Emphasis mine. It sure as fuck does. There’s a reason beyond the Hatch Act that I now , as an adult, would never canvass, and it was my 2 soul-crushing weeks at PIRG. I’d leave home at 8 am and sit through some rah-rah mess at the office from 9:30 to 12 (where they quizzed us on the spiel), and then we’d be sent out into the suburbs to get money until about 9pm that night. I wouldn’t get home most evenings until well after 11pm, just to do it all over again the next day. Fuck that. It’s also why when they show up on my doorstep I give them money and water and food and whatever they might need. I have the utmost respect for the DNC’s phone fundraisers. But I bet they, working for the “Establishment” (whatever that means, I use it as a catchall for all things negative now, like the gloomy weather I had for most of May), are paid way better than the progressive kids just wanting to do good that are the PIRG’s footsoldier staff.

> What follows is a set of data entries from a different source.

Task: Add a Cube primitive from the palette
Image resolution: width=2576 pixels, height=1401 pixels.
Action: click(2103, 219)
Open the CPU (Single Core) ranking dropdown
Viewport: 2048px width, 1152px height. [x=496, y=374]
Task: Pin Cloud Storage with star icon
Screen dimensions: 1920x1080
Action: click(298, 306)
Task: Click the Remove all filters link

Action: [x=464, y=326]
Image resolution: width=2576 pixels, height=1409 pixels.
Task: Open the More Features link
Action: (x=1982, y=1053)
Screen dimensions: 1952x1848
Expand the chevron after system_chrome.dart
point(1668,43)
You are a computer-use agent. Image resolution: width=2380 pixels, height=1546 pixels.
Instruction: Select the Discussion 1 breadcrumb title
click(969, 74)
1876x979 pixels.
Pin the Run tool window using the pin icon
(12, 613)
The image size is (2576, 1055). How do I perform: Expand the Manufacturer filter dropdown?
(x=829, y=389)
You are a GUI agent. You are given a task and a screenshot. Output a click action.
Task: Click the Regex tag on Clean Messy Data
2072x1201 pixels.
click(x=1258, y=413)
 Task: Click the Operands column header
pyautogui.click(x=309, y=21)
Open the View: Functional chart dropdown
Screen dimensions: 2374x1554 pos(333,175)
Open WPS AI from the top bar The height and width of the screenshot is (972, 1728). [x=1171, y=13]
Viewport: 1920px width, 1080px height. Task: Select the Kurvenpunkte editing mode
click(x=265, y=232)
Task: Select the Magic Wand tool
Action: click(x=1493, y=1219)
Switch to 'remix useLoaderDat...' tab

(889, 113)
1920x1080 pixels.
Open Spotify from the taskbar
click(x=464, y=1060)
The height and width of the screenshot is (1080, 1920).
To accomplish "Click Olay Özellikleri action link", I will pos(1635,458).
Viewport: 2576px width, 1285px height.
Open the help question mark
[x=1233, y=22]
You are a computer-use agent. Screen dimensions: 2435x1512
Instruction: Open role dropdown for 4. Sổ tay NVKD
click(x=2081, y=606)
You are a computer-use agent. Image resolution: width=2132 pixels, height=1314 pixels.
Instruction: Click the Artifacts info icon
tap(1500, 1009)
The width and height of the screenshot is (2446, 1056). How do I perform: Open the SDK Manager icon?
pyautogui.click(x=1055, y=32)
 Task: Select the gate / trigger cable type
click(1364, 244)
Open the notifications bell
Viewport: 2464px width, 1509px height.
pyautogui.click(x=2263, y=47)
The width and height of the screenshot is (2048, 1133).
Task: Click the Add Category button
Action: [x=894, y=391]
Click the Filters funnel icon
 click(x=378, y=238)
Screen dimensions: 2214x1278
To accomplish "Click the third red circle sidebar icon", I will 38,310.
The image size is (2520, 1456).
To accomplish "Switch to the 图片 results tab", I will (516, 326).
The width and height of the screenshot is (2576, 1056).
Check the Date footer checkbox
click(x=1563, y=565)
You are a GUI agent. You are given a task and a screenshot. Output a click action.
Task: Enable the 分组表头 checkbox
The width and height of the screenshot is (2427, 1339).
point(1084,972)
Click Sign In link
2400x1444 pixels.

I wish this site existed in 2000---or that I’d found it if it did. I never would have applied. I’d have sucked it up and gone to work at the grocery store instead and I would have made more money and probably had more fun. My local grocery store at the time had hunky guys my age working at it. Shit.
Oh, by the way? My paycheck for the 2 weeks I worked there was $52 after tax. I know this because they reported it to Social Security (hey, at least they did something right!) and I see it every year when Social Security sends me a statement for that year. it’s the only $52 I actually made in that particular tax year.
If this diary seems a bit acerbic, it’s because the news about this finally let me know that it was okay to feel what I felt quite a bit back then. None of what happened was okay, not a single bit and it’s nice to have validation. I was mad for a long time—another reason I got on my mother’s nerves that summer. Now, I know that was okay to be mad.
I’m glad the President made those overtime rules. Pay people what they’re worth. It’s that simple.